Functional studies of p62(dok) in PDGFR signaling and p210(bcr-abl)-induced transformation.

摘要

p62dok was first identified as a hyperphosphorylated 62kDa protein, which associates with RasGAP, in patient blasts of Chronic Myeloid Leukemia (CML) and p210bcr-abl-transformed hematopoietic cells. This molecule turned out to be the long sought 62kDa protein phosphorylated upon activation of various receptor tyrosine kinases, antigen receptors, and cytoplasmic tyrosine kinases. p62dok contains an N-terminal PH domain, a central PTB domain, and multiple tyrosines and PXXP motifs which are mainly located in the C-terminus. Besides RasGAP, phosphorylated p62 dok was found to bind NCK and CSK as well. Although p62dok was suggested to serve as an adapter protein recruiting multiple signaling molecules, its biological function(s) remained to be resolved. I obtained evidence indicating that p62dok functions as a negative regulator of growth factor-induced cell proliferation, and that it does so likely through negatively regulating the Ras-MAPK pathway.

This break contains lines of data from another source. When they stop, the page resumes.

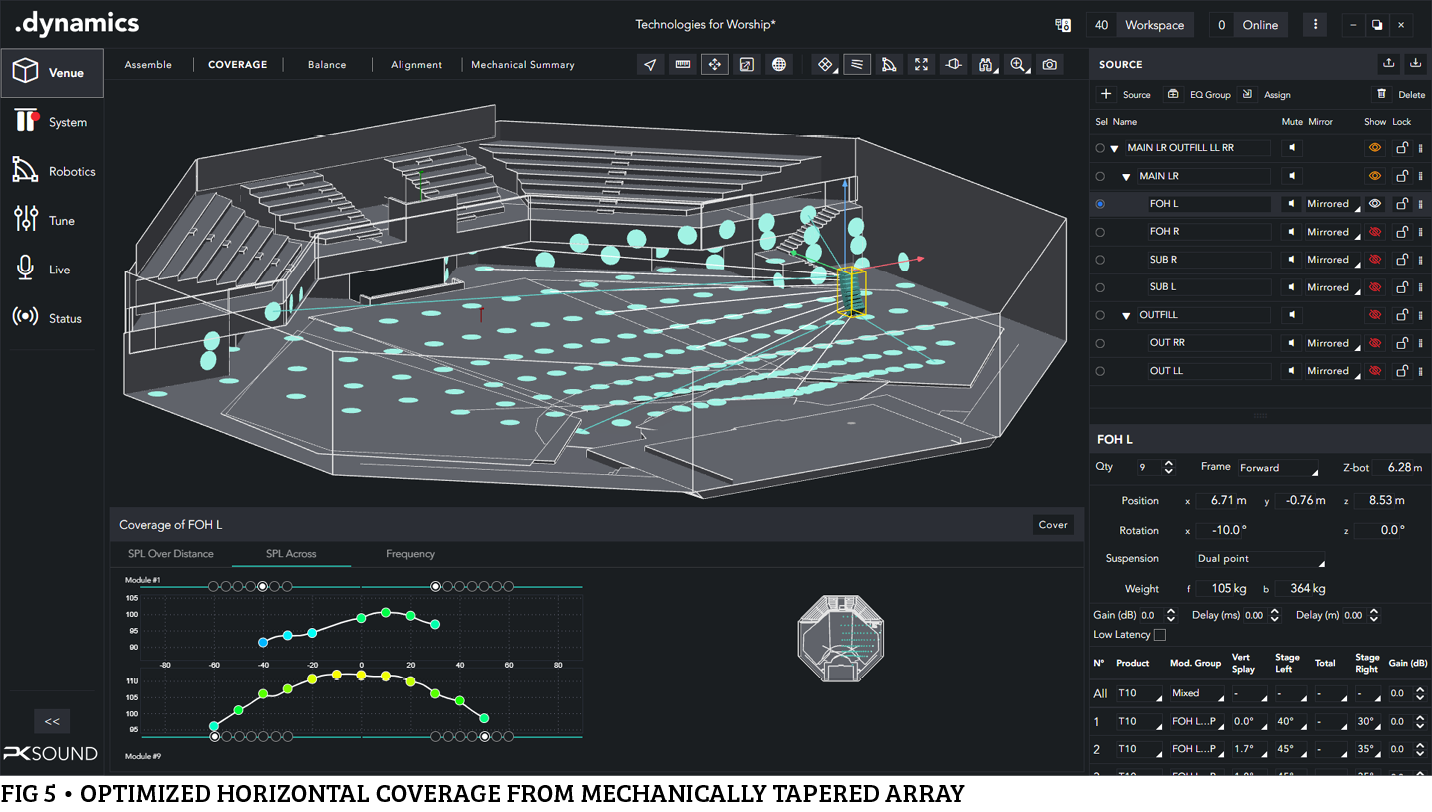
Task: Select the ruler measurement tool
Action: pos(683,65)
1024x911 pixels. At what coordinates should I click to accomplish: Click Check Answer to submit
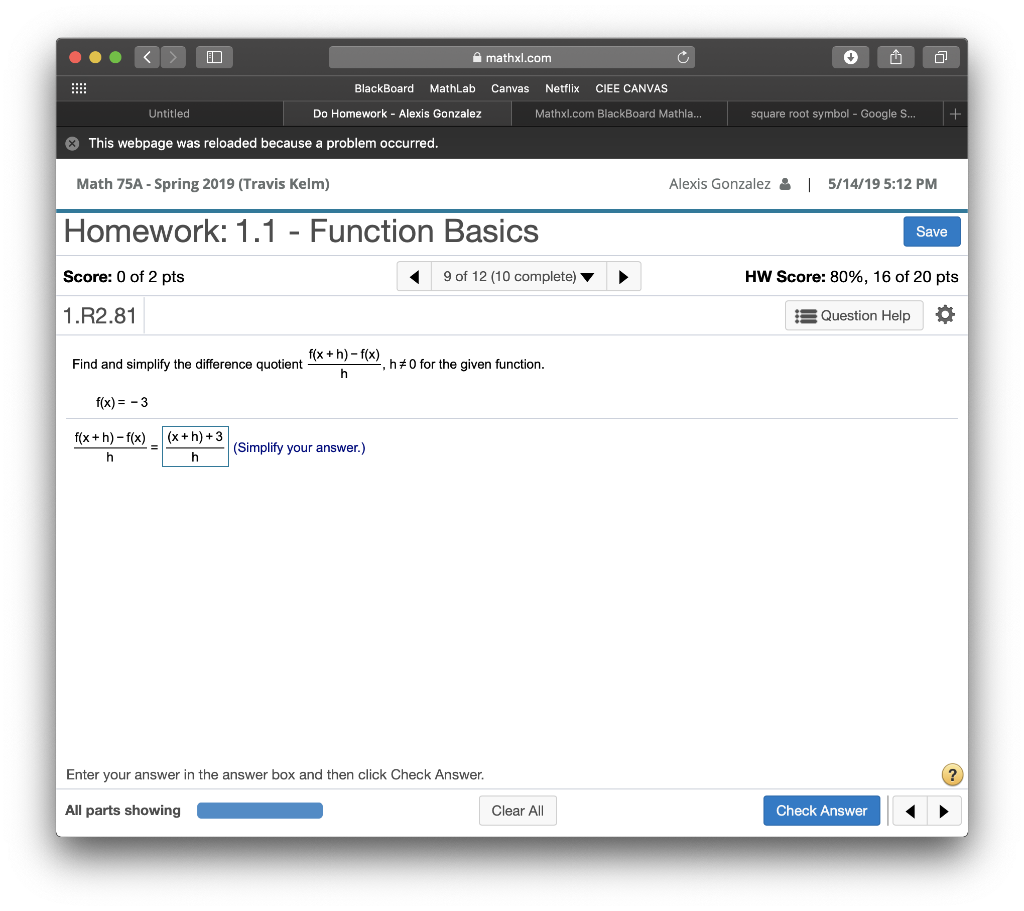click(x=821, y=810)
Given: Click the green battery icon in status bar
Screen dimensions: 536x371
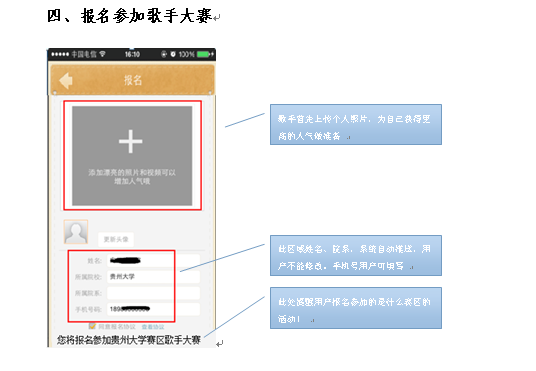Looking at the screenshot, I should (203, 54).
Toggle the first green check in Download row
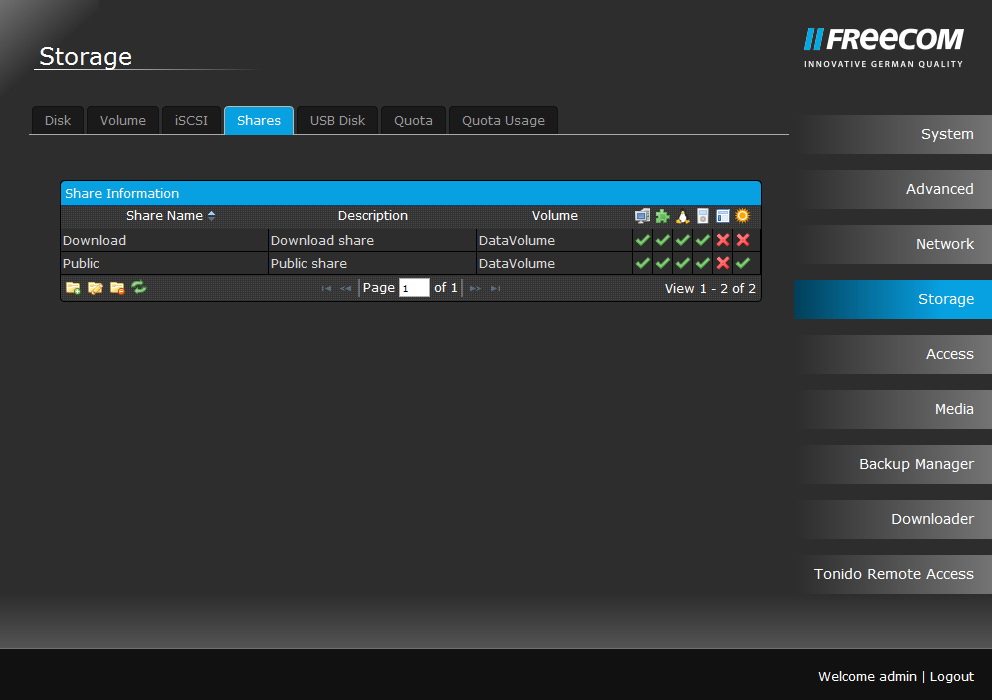Viewport: 992px width, 700px height. pyautogui.click(x=642, y=240)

I further examined the underlying mechanism(s) and demonstrated that in response to PDGF, p62 dok is recruited to the plasma membrane through the binding of its PH domain to the lipid products of PI3-kinase. Such subcellular translocation is essential for p62dok to negatively influence PDGF-triggered MAPK activity. Nonetheless, I found that the association of p62dok with either RasGAP and NCK, or CSK alone, is dispensable for the negative effect of p62dok on MAPK activation. In addition, collaborating with Dr. Pier Paolo Pandolfi, we observed that loss of p62 dok accelerates leukemogenesis induced by p210bcr-abl while ectopic expression of p62dok suppresses p210bcr-abl -triggered transformation. Although it remains unknown as to how p62 dok interferes with p210bcr-abl signaling, these findings suggest that p62dok also acts as a negative regulator of p210 bcr-abl-induced transformation. Finally, I made use of microarray assays to identify p210bcr-abl-regulated genes. The preliminary data will help further our understanding of the molecular mechanism(s) underlying the negative role p62dok plays in CML, as well as the disease in general.